→ **PROBLEM REQUIREMENTS**
Transcribe, without any alteration, only the lines that begin at the line containing "Where should I" and run to the last line below.

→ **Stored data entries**
• • •

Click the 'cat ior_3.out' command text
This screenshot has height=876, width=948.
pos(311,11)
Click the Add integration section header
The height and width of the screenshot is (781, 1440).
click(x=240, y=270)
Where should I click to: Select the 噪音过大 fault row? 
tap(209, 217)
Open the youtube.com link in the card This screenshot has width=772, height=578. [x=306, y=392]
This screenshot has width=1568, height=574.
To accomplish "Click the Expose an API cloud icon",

• • •

→ **RESULT OF THE EXERCISE**
Where should I click to: Select the 噪音过大 fault row? 
tap(209, 217)
Open the youtube.com link in the card This screenshot has width=772, height=578. [x=306, y=392]
This screenshot has width=1568, height=574.
To accomplish "Click the Expose an API cloud icon",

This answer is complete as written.